START Records supplied
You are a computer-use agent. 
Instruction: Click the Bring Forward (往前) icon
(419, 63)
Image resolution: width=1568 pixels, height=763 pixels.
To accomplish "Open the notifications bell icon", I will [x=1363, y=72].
END Records supplied
START Records supplied
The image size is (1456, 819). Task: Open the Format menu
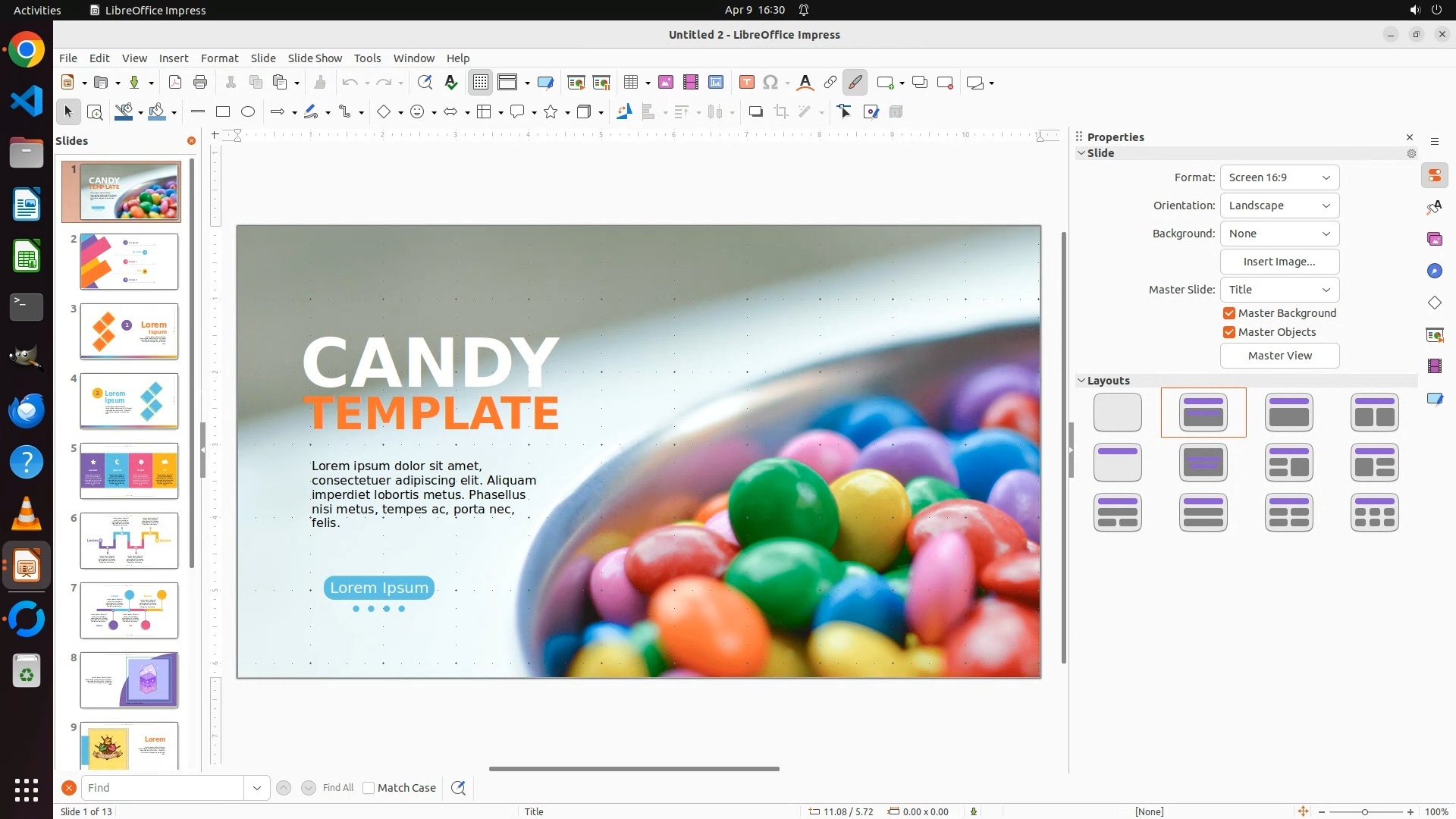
END Records supplied
START Records supplied
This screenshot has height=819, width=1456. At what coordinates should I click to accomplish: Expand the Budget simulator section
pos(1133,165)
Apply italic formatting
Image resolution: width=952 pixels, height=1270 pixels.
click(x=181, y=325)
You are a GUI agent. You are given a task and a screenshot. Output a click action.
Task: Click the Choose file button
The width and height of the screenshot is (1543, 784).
END Records supplied
-- Task prompt --
From the entries, work out how many lines include the word "Open", answering with the number only.

-- Answer to this task --
2